§ TASK DESCRIPTION:
The entries that follow need to be reproduced exactly, minus any images.

§ EXERCISE INPUTS:
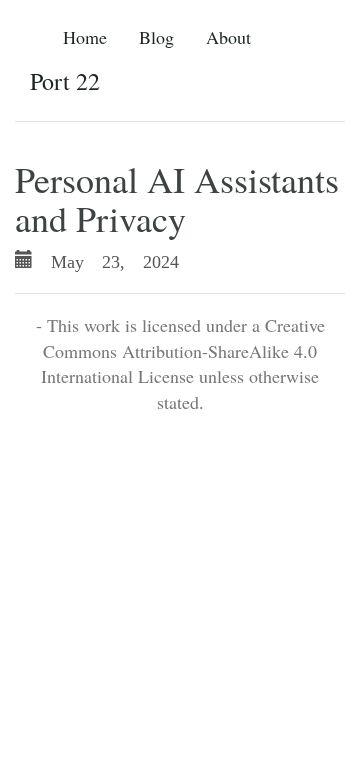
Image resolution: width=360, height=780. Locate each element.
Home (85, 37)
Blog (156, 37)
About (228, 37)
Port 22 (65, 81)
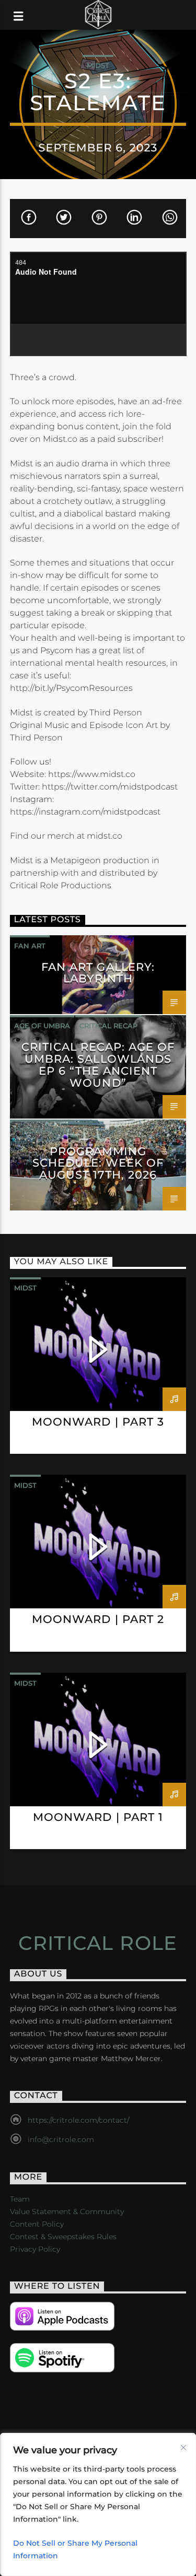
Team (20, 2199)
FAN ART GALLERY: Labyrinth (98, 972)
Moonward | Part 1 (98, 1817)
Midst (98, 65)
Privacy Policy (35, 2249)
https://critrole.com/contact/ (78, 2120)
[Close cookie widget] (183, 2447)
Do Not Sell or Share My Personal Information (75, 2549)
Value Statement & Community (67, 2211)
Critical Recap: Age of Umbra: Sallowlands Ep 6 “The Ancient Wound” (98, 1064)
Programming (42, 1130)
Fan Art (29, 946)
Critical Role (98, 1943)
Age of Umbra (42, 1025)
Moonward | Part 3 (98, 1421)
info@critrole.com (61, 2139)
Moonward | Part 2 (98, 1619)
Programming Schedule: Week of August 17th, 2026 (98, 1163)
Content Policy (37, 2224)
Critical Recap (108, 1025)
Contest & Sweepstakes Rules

§ EXERCISE RESPONSE:
Image resolution: width=360, height=780. Locate each element.
Home (85, 37)
Blog (156, 37)
About (228, 37)
Port 22 (65, 81)
Team (20, 2199)
FAN ART GALLERY: Labyrinth (98, 972)
Moonward | Part 1 (98, 1817)
Midst (98, 65)
Privacy Policy (35, 2249)
https://critrole.com/contact/ (78, 2120)
[Close cookie widget] (183, 2447)
Do Not Sell or Share My Personal Information (75, 2549)
Value Statement & Community (67, 2211)
Critical Recap: Age of Umbra: Sallowlands Ep 6 “The Ancient Wound” (98, 1064)
Programming (42, 1130)
Fan Art (29, 946)
Critical Role (98, 1943)
Age of Umbra (42, 1025)
Moonward | Part 3 (98, 1421)
info@critrole.com (61, 2139)
Moonward | Part 2 (98, 1619)
Programming Schedule: Week of August 17th, 2026 (98, 1163)
Content Policy (37, 2224)
Critical Recap (108, 1025)
Contest & Sweepstakes Rules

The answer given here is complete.